My DF did end up getting sober. After we'd grown up and left home and my DM had put in all those hard years keeping everything together.

As soon as he did he left. Married someone 20 years younger. Leaving my DM at 60, completely devastated. She still pines for him 13 years later.

I love my dad and I'm glad he's happy now but the destruction one person in a family can create is awful.

hellcatspangle · 24/10/2021 08:56

I would definitely report him next time he drink drives. How would you feel if he ran someone over/caused a crash? Warn him in advance, then it'll be his choice.

Ansjovis · 24/10/2021 08:57

[quote Aliceinwanderland98]@toomuchlaundry yes he does. He has often had a few drinks and then got in the car to go ad get more wine from the local restaurant. It's dangerous and embarrassing but I have no control over it.[/quote]
Do you realise that he could very well kill someone one day? Imagine how you will feel if that happens knowing that you were aware he was drink driving but did not report it. The "Nothing to do with me, mate" attitude really doesn't cut it here.

TillyTopper · 24/10/2021 09:08

I am with you OP - unfortunately I feel the only thing to do is protect yourself and get out. You can't change him, he will always be the embarrassment he is now, sorry but it'll probably get worse.

You are young, I'd walk away because coping with someone's alcoholism is awful (I have experience unfortunately). I honestly wish alcohol wasn't a "thing" and it was totally banned... just because it can cause so much pain and anguish. Good luck in whatever you decide, but please put yourself first in this.

RampantIvy · 24/10/2021 09:11

Sorry about the extreme briefness of my earlier post @Aliceinwanderland98. I was on my phone and just about to fall asleep.

My late BIL was an alcoholic. He stopped drinking, but the effects of his drinking caused irreversible damage. He destroyed 80% of his liver which could no longer process the toxins in his body. As a result, it caused permanent brain damage and he developed dementia. His body didn’t work properly, he soiled himself all the time and he could barely talk or walk. He ended up in a care home as SIL couldn’t cope with him any longer. He died from his alcoholism. That is what it says on his death certificate.

She had years of misery living with him, his children hated him due to what he did to their mother. Unless your husband can acknowledge that he has a drink problem this is what you can look forward to.

She now lives a very small and lonely retired life as she had to abandon work and friendships to care for her husband. She rarely has anyone to go out and socialise with and relies heavily on her family because she has no friends. We don’t live near enough to see her very often.

What you need to do:

  1. Ring fence any earnings and savings you have and open a separate account if you have a joint account
  2. Report him to the police if he drives after drinking
  3. Do not support him after he has fallen over drunk. If he ends up with his face in the dog bowl just leave him there. He won't realise how bad he was the next day if you clean up after him and put him to bed

Remember: you did not cause this, you can't control his drinking, and you can't cure him.

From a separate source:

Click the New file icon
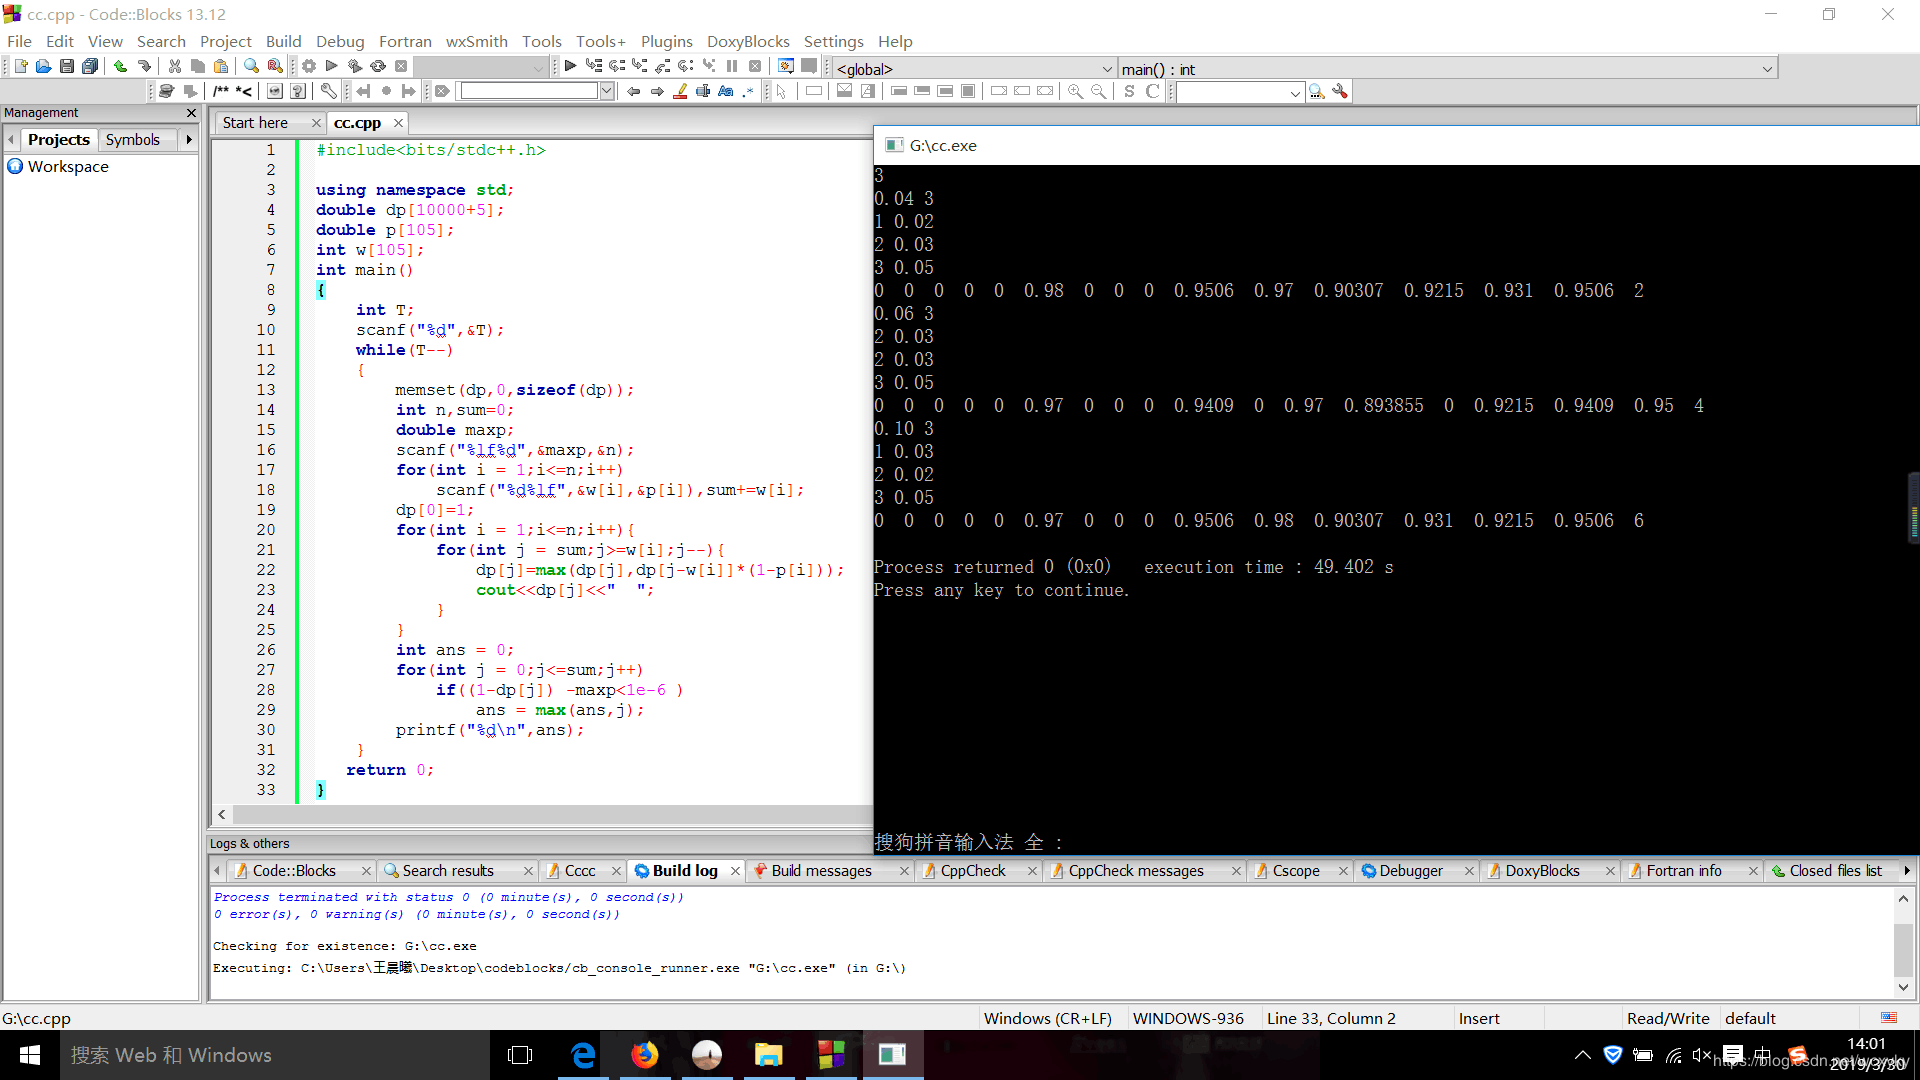This screenshot has width=1920, height=1080. coord(20,66)
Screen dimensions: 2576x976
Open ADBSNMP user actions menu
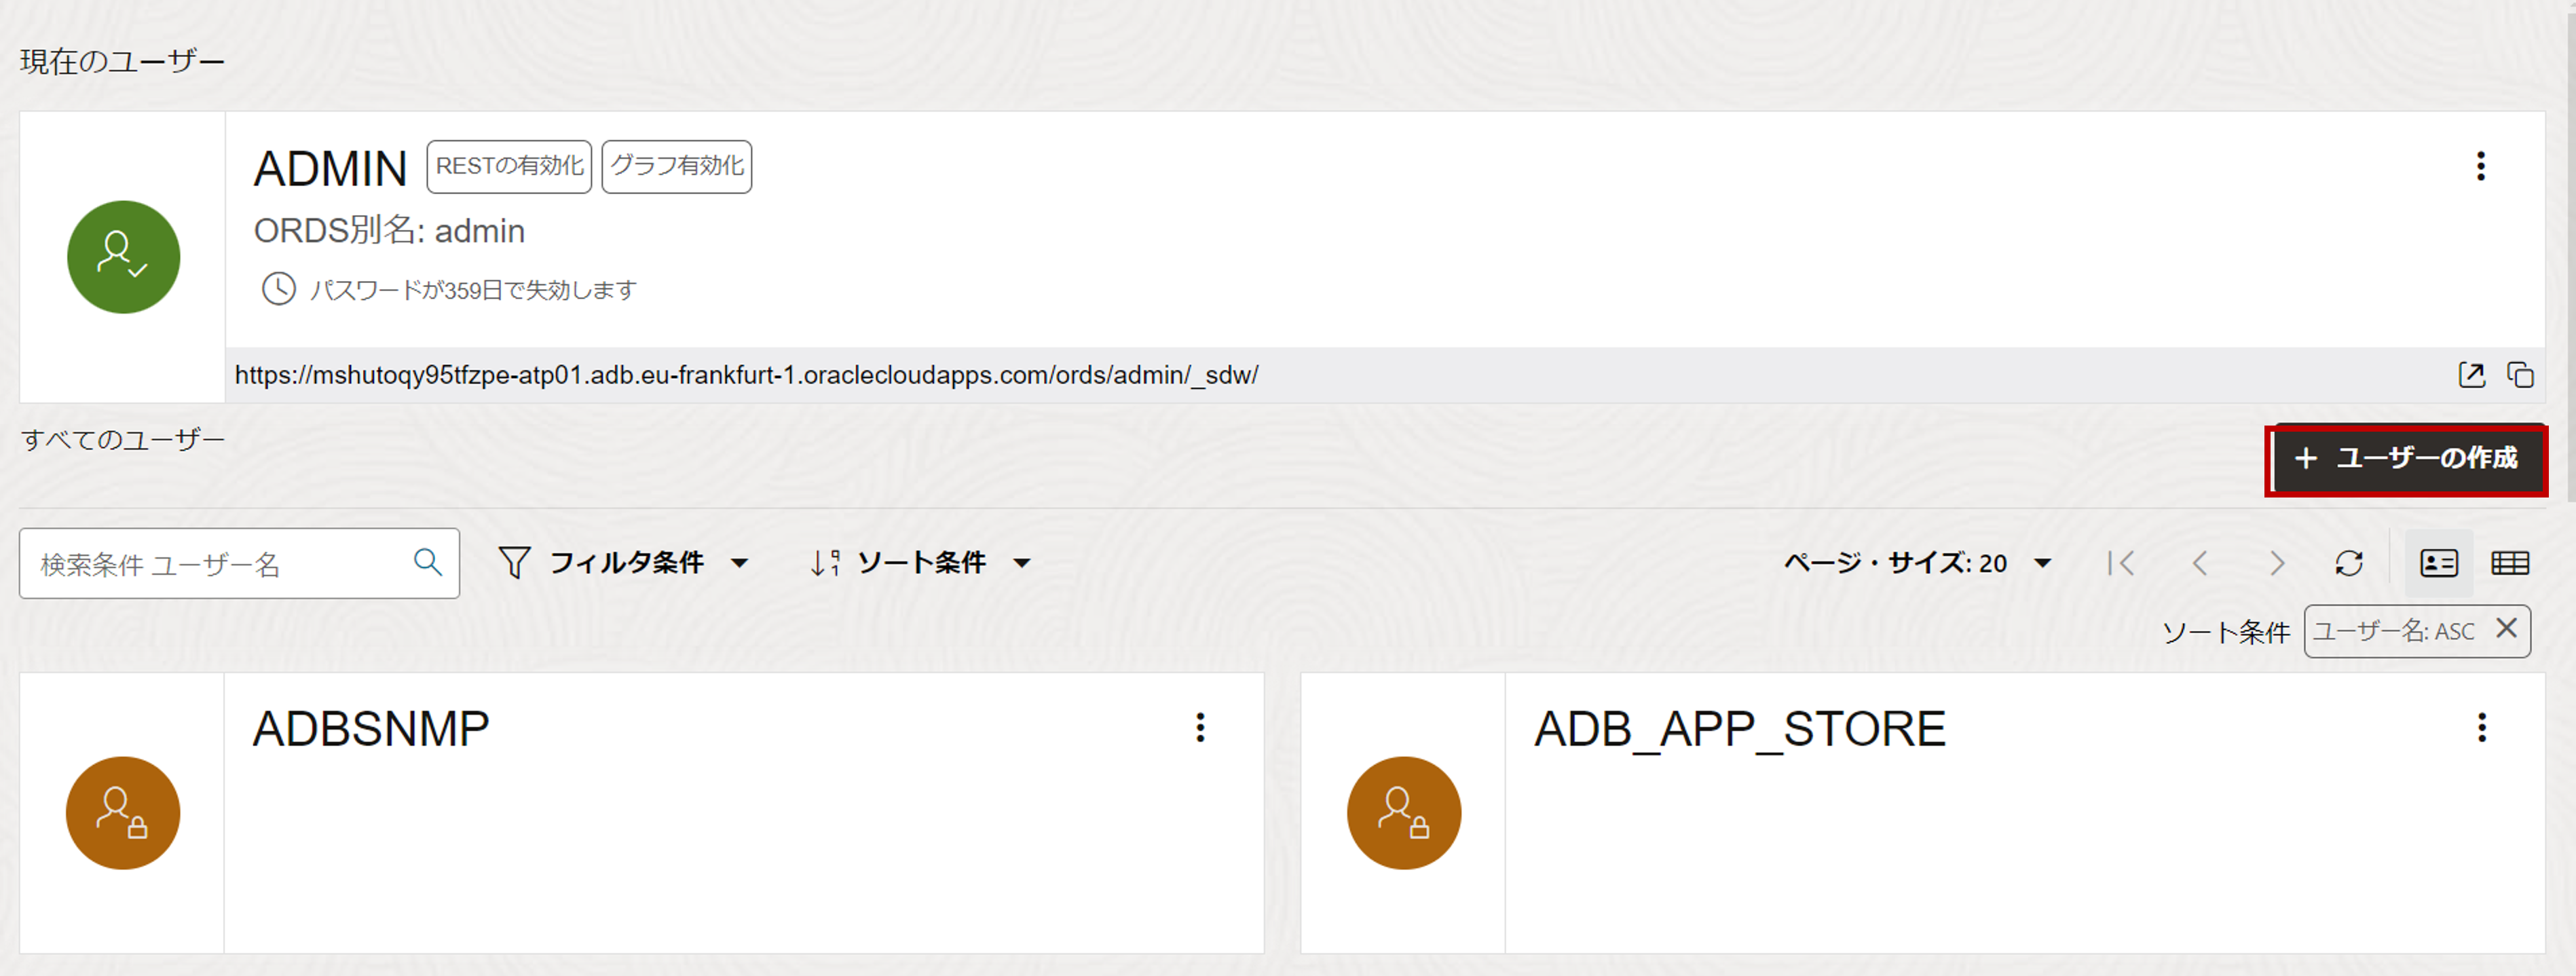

He has to do this himself.

The best thing you can do for your future and that of your children is to kick him out or leave.

And don't have any more babies with him.

Aliceinwanderland98 · 24/10/2021 09:16

@Foolsrule you're absolutely right, it is utterly life ruining. He has mortified me on many occasions so now I just avoid socialising with him. We can't even have a couple of glasses of wine on the couch because he can't pace himself and will literally pass out mid conversation. So fucking boring.
I want a partner who can enjoy experiences with me and act their age, not someone I have to babysit and keep checking on to make sure they're keeping it together.

@OhDear2200 I am planning to leave, have secured a promotion and will be financially much better off soon.

He knows what he's like, but I am the fool who has stayed with him so he probably thinks I'm too much of a weak person to leave. Perhaps it wouldn't be as bad if he was a great partner and father when sober, but he's not really that either to be honest.